→ **Record excerpts**:
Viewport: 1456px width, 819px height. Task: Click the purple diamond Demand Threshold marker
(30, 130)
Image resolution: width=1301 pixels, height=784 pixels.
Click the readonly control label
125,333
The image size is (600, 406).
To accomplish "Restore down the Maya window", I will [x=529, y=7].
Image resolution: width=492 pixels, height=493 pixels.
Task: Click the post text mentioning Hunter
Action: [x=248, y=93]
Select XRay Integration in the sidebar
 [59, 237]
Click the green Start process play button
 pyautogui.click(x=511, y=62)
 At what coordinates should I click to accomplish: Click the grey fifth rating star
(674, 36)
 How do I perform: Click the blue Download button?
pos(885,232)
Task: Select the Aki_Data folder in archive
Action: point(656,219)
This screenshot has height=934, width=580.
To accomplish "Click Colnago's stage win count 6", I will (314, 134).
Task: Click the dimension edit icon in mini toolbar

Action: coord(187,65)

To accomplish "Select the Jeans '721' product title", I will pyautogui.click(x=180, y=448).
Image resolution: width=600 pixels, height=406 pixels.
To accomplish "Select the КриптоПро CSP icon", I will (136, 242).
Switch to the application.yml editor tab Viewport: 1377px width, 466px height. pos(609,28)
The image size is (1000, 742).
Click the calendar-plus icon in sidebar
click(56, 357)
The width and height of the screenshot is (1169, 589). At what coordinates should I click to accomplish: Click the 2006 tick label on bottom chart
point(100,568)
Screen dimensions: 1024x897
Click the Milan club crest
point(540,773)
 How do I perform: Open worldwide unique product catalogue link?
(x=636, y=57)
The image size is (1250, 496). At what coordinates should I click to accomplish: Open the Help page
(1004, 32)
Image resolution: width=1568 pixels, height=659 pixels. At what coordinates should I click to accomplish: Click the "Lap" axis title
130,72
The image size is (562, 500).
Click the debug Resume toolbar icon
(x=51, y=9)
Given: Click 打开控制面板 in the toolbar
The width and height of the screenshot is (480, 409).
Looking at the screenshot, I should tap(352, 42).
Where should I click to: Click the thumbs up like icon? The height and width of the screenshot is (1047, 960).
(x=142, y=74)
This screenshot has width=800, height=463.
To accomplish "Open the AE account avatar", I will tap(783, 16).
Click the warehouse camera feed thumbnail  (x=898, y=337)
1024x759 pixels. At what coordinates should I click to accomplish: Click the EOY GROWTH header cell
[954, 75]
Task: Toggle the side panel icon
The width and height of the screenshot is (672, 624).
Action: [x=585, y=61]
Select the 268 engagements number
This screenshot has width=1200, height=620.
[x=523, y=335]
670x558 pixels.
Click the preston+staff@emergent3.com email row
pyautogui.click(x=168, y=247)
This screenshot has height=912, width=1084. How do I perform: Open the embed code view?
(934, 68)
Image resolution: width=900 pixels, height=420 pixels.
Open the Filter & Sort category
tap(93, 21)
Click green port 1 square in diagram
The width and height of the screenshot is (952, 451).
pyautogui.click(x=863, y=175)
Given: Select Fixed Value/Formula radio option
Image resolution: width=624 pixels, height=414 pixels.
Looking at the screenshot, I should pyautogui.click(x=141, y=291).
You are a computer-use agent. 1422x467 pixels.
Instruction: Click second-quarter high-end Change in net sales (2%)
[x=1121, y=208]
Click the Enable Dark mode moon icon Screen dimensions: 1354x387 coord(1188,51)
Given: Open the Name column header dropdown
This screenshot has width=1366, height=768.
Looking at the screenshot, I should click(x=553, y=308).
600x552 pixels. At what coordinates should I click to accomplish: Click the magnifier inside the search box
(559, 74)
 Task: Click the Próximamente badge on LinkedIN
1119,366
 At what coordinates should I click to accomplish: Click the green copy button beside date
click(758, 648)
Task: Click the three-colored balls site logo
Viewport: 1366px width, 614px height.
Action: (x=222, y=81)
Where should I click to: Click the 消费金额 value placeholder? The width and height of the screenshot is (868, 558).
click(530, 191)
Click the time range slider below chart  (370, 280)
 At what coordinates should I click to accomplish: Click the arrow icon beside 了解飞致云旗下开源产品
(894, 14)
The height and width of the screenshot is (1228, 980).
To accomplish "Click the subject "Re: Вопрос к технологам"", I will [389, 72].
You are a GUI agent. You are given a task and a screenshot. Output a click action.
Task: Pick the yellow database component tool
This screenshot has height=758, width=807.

→ **Exercise details**:
Copy exactly the lines of the listing above, beginning at the line with "This screenshot has width=1366, height=768." and ending at its final line; write out nothing else.

→ **Output of the task**:
This screenshot has width=1366, height=768.
Looking at the screenshot, I should click(x=553, y=308).
600x552 pixels. At what coordinates should I click to accomplish: Click the magnifier inside the search box
(559, 74)
 Task: Click the Próximamente badge on LinkedIN
1119,366
 At what coordinates should I click to accomplish: Click the green copy button beside date
click(758, 648)
Task: Click the three-colored balls site logo
Viewport: 1366px width, 614px height.
Action: (x=222, y=81)
Where should I click to: Click the 消费金额 value placeholder? The width and height of the screenshot is (868, 558).
click(530, 191)
Click the time range slider below chart  (370, 280)
 At what coordinates should I click to accomplish: Click the arrow icon beside 了解飞致云旗下开源产品
(894, 14)
The height and width of the screenshot is (1228, 980).
To accomplish "Click the subject "Re: Вопрос к технологам"", I will [389, 72].
You are a GUI agent. You are given a task and a screenshot. Output a click action.
Task: Pick the yellow database component tool
This screenshot has height=758, width=807.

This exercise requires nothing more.